Crítica de "Fantasma de Buenos Aires": Malevos esotéricos
Mezclando elementos de diferentes géneros cinematográficos "Fantasma de Buenos Aires" (2009), ópera prima de Guillermo Grillo, se convierte en un film netamente narrativo. Corriéndose del minimalismo del Nuevo Cine Argentino, presenta una historia que vira entre la fantasía, la comedia, el policial y el suspenso.
Una noche, un grupo de amigos aburridos decide participar del juego de la copa. Entre el escepticismo y el temor, la copa se rompe y el espíritu convocado queda anclado en la tierra. Desde ese instante se construye un vínculo particular entre uno de los jóvenes y el fantasma de un malevo asesinado en la década del veinte, quien le pide “prestado” su cuerpo durante unos días para resolver una deuda pendiente. La tensión aparece cuando ese espíritu debe enfrentarse a una Buenos Aires contemporánea, distante de la que conoció.
Con una puesta en escena que en varios pasajes dialoga con lo teatral, el film de Guillermo Grillo se articula a partir del cruce de géneros. Así como The Host (Gwoemul, 2006) transitaba simultáneamente por el drama, la ciencia ficción y el terror, Fantasma de Buenos Aires propone un recorrido que cambia de registro sin abandonar el eje de su relato. Los contrapuntos temporales entre la ciudad actual y la de comienzos de siglo introducen una mirada marcada por la nostalgia, subrayada por el uso alternado del blanco y negro y el color, y por la referencia a transformaciones arquitectónicas que reconfiguraron el paisaje urbano.
La contraposición entre planos cerrados para aludir al pasado y planos abiertos para exponer un presente donde el olvido parece haber cubierto las raíces de la ciudad aporta el marco visual desde el cual la película construye su clima.
Iván Espeche, como el fantasma del malevo Canaveri, y Estanislao Silveyra, como Tomás —el joven que cede su cuerpo—, componen con precisión sus roles, tanto en el modo de hablar como en las posturas corporales y la transmisión de cada personaje. Dentro del grupo, Juan West introduce un registro humorístico desde su interpretación de Claudio, amigo de Tomás, ofreciendo un contrapunto que desplaza momentáneamente la historia hacia la comedia.
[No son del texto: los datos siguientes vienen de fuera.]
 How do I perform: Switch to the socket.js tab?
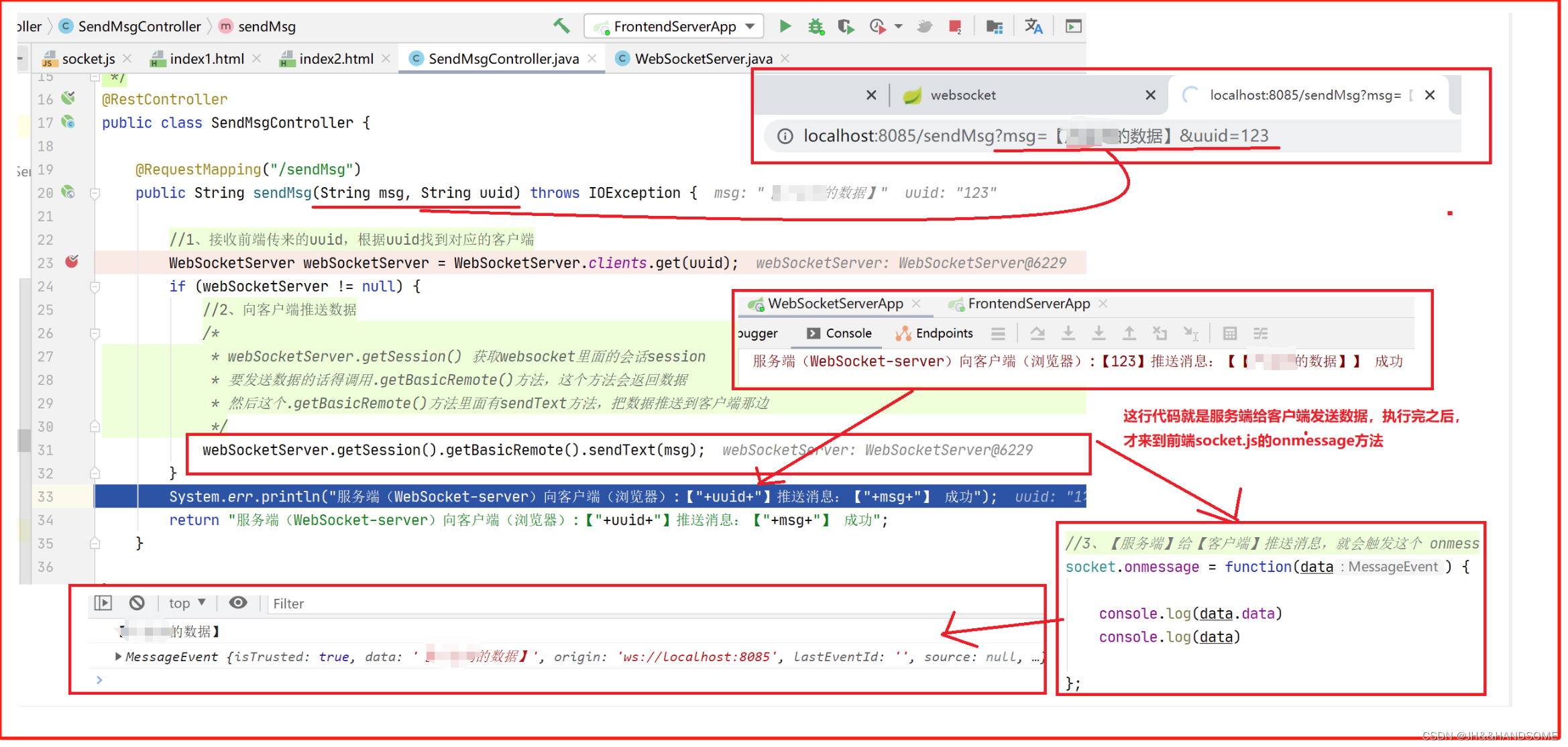click(x=81, y=57)
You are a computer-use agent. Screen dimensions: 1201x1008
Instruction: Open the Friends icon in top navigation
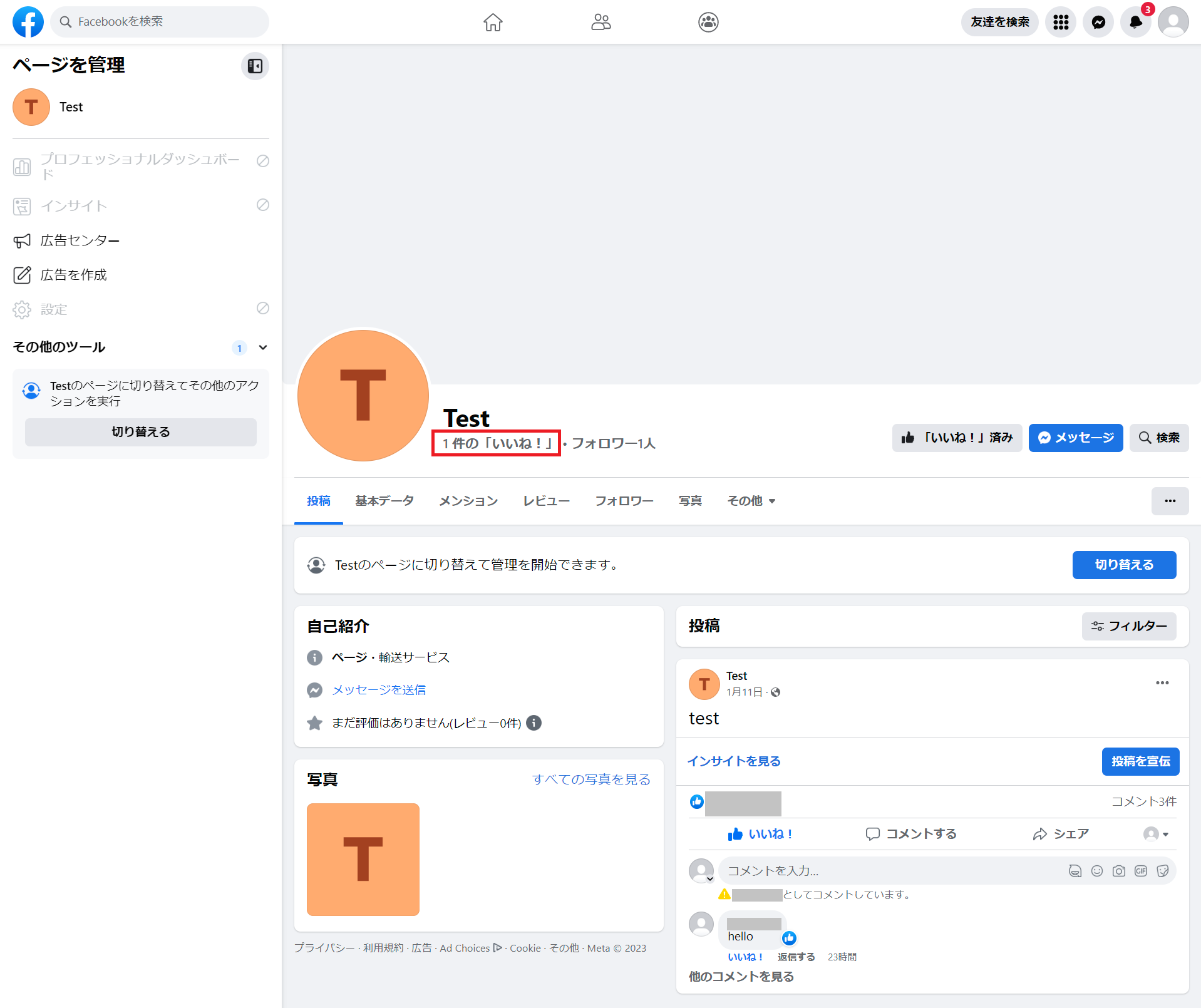(600, 22)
Aunque las mujeres ocupan un lugar secundario en términos protagónicos, su presencia resulta decisiva: cada avance narrativo se activa a partir de sus intervenciones. Aun en un universo que se presenta atravesado por códigos masculinos, son ellas quienes impulsan los movimientos clave y modifican el rumbo de las acciones.
Fantasma de Buenos Aires se apoya en una construcción cinematográfica que busca recuperar formas ligadas a un clasicismo local y explorar modos de narrar que se distancian del Nuevo Cine Argentino. Más allá de momentos que rozan la teatralización, la película propone una mirada particular sobre la ciudad, su memoria y las tensiones entre pasado y presente.